10.   NON-EMPLOYEE DIRECTOR OPTIONS AND STOCK AWARDS

      Notwithstanding any of the other provisions of the Plan to the contrary,
      the provisions of this Section 10 shall only apply to a non-employee
      member of the Board. The other provisions of the Plan shall apply to
      grants of Options under this Section 10 to the extent not inconsistent
      with the provisions of this Section.

      (a)  Each non-employee member of the Board shall receive Non-Statutory
           Stock Options in accordance with the provisions of this Section 10.

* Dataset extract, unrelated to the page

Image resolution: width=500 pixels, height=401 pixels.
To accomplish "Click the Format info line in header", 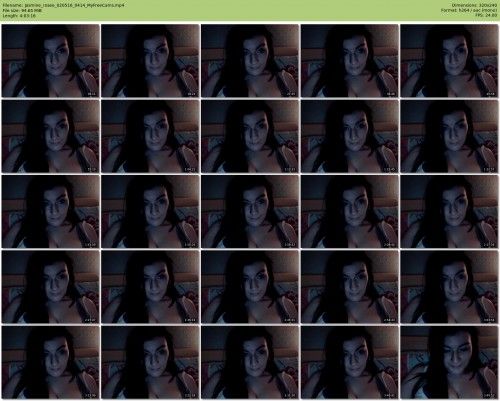I will 469,10.
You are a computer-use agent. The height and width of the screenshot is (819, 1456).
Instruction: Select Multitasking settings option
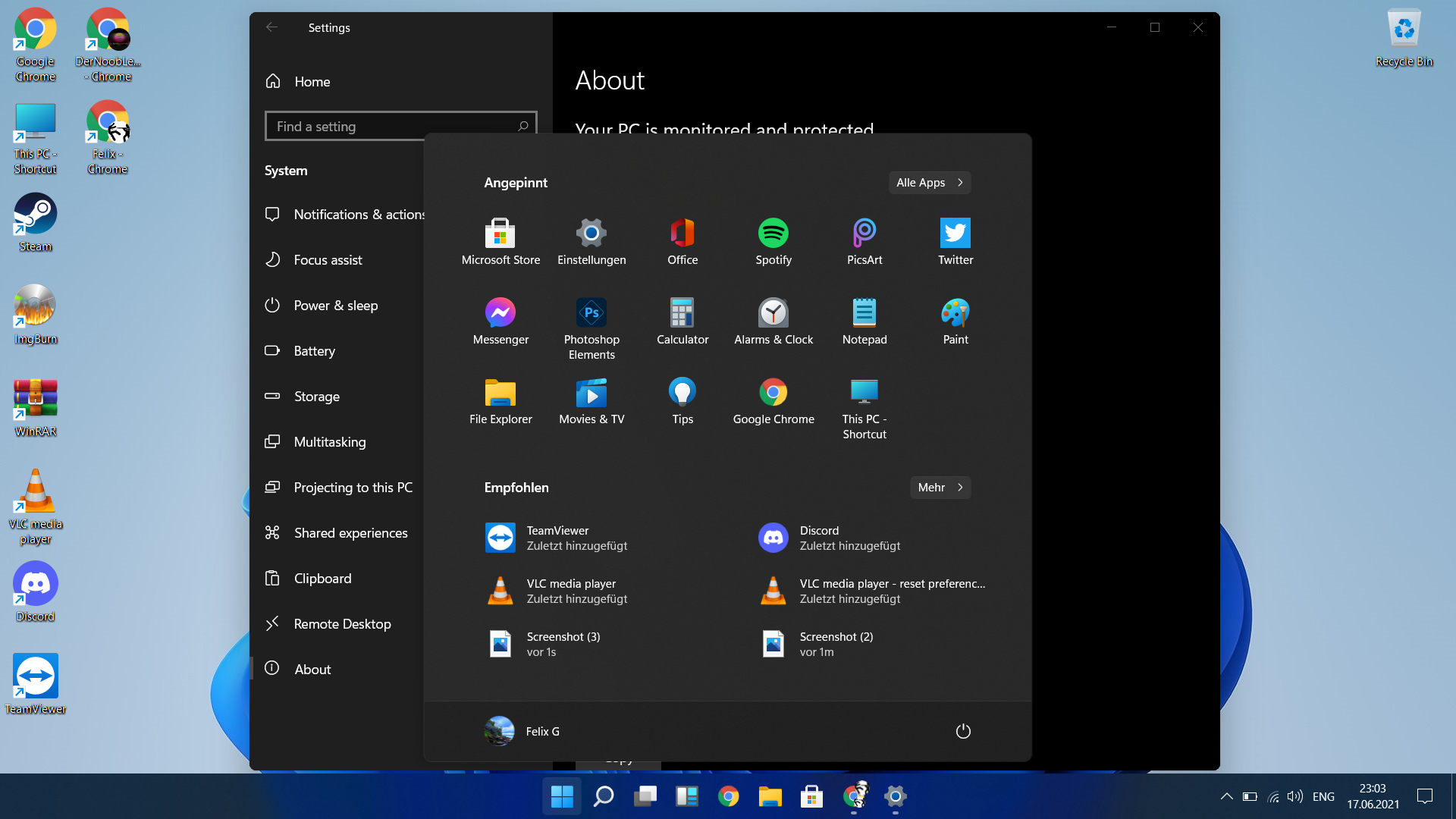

           (i)     Recipients of Options under this Section 10 shall enter into
                   a stock option agreement with the Corporation, which
                   agreement shall set forth, among other things, the exercise
                   price of the Option, the term of the Option and provisions
                   regarding exercisability of the Option granted thereunder.
                   The Options shall be exercisable only by the recipient or the
                   recipient's estate.

           (ii)    On the Effective Date and the date after each succeeding
                   annual stockholders meeting of the Corporation each
                   non-employee member of the Board shall be granted a
                   Non-Statutory Stock Option to purchase 1,000 shares of Common
                   Stock subject to adjustment as provided in Section 11(h). The
                   Option Price per share of Common Stock purchasable under such
                   Options shall be equal to the Fair Market Value of the Common
                   Stock on the date of grant subject to adjustment as provided
                   in Section 11(h). Such Option shall remain exercisable by the
                   Optionee or the Optionee's estate until the earliest of 10
                   years and one day from the date of grant, or one year after
                   the last day of any directorship with the Corporation. Such
                   Options shall become exercisable on the day before the annual
                   stockholders meeting following the date of grant, providing
                   the recipient is then a director, by payment in full in cash
                   or in Shares of Common Stock having a fair market value
                   (based on the New York Stock Exchange closing price on the
                   date of payment) equal to the Option Price or in a
                   combination of cash and such Shares.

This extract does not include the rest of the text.